For L-IDRI dataset, the objective comparison between the proposed three structures and the traditional MIP based on five no-reference quality evaluation metrics. The values of all metrics are the mean values of the test data

Analysis of the Performances of Different Numbers of Hidden Layer Neurons Based on RBFNN

Furthermore, due to some factors, such as the different types of data, the choice of different slab thickness when inputting data, and the different amount of adopted data, and so forth, the choice of the number of hidden layer neurons in the RBFNN is not fixed. The optimal hidden layer neuron mainly depends on the training data, input variables, and other factors; however, the amount of calculation and generalization effect should also be considered [46, 47]. For L-IDRI dataset, we selected 50 as the number of hidden neurons. For the selection of the number of hidden layers, we conducted a set of comparative experiments based on the different number of hidden layer neurons: 25, 30, 35, 40, 45, 50, 60, 70, and 100, respectively. The actual output data from the respective trained neural network were compared to the ideal output data (gold standard) through mean square error (MSE), peak signal to noise ratio (PSNR), and structural similarity (SSIM) [48]. The larger was the value of PSNR and SSIM, the better (i.e., closer to the ideal output images) was the image quality, while MSE was the opposite.

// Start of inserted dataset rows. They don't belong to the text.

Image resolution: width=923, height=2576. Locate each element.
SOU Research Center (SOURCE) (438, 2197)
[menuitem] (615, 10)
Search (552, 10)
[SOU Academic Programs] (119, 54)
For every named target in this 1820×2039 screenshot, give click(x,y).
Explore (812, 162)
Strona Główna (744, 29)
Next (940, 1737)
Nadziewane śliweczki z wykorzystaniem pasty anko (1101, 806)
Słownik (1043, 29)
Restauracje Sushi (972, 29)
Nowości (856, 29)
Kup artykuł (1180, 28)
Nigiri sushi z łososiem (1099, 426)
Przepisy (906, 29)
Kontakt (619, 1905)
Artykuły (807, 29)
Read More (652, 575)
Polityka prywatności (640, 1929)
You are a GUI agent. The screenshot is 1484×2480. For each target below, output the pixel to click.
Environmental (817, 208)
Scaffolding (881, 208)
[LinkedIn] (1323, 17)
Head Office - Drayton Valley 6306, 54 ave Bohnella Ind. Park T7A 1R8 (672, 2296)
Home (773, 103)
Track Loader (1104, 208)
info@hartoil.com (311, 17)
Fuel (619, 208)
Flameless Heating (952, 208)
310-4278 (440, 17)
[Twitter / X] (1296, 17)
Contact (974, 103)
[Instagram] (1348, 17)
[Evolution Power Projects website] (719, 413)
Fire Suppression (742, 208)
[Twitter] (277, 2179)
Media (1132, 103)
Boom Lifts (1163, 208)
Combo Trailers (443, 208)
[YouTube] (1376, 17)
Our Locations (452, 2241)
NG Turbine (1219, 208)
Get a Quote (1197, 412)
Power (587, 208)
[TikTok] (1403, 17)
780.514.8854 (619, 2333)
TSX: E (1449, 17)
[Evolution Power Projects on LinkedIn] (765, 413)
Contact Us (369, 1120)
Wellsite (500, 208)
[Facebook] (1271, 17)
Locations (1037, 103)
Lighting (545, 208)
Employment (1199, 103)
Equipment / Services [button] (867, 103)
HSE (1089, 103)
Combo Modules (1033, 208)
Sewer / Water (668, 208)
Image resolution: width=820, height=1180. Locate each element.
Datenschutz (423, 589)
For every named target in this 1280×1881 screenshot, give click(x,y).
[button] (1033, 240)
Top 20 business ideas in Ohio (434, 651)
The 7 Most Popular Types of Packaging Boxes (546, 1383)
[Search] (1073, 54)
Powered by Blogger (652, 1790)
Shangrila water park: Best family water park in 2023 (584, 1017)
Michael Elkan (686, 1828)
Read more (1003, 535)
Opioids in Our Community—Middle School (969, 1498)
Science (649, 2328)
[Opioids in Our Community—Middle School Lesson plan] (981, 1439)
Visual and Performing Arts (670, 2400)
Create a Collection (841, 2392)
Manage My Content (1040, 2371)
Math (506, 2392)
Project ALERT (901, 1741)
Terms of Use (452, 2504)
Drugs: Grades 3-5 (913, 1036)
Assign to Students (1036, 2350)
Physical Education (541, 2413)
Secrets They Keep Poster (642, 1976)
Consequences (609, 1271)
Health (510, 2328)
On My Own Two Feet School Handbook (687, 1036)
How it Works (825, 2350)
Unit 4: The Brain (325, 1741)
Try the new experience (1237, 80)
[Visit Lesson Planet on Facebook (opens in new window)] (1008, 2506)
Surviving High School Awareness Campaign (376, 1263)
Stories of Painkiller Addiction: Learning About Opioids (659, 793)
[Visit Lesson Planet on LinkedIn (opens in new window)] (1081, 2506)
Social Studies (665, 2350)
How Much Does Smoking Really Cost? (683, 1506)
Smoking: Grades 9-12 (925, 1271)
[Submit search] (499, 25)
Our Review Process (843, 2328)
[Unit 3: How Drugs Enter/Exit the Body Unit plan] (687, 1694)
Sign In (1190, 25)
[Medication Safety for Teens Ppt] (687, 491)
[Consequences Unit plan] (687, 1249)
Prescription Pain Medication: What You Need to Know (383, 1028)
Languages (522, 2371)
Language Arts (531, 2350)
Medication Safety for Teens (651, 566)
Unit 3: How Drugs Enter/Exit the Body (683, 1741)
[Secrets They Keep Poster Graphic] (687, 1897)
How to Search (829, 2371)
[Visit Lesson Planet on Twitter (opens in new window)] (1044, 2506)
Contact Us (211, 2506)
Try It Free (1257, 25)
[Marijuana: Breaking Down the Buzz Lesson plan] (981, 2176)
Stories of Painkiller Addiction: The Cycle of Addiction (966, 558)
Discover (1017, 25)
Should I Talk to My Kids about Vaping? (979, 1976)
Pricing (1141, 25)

For a more intuitive observation, we selected the respective mean values for the metric values of all test data. The comparison based on different numbers of neurons is shown in Fig. 14. From the overall performances, 50 obtained the best performance. Finally, combined with image factors, we chose 50 as the optimal hidden layer neuron.

Fig. 14
figure 14

For L-IDRI dataset, based on mean square error (MSE), peak signal to noise ratio (PSNR), and structural similarity (SSIM), the performances of different numbers of hidden layer neurons

Significance of Proposed Method and Further Study

In the present study, we aimed to establish whether quality of the projection images obtained through the proposed neural network would be better than the traditional projection map, which would help doctors to more accurately and timely determine small lesions. In the field of medical imaging, today’s medical equipment and post-processing method based on software can produce high-quality images; however, in some cases, they still cannot meet the requirements for accurate diagnosis. Therefore, we believe that the use of artificial intelligence technology to further improve high-quality images is a future development direction. Accordingly, we made a preliminary attempt in the field of synthetic projection maps. To the best of our knowledge, our study is the first to apply neural network technology to synthesize projection images. In further research, we will improve the network structure and training methods, apply more clinical data, and strive to obtain higher quality MIP images.

Conclusion

In the present study, we aimed to obtain higher-quality maximum intensity projection (MIP) images to help radiologists precisely diagnose diseases. To this end, we proposed a hybrid structure based on U-net network and radial basis function neural network (RBFNN) to synthesize MIP images. Compared to the traditional MIP method and other network structures, through the doctor’s judgment and objective metric analysis, the qualities of the images obtained by the proposed method were found to be optimal. In addition, the application of a large amount of data also demonstrated robustness and generality of the proposed method.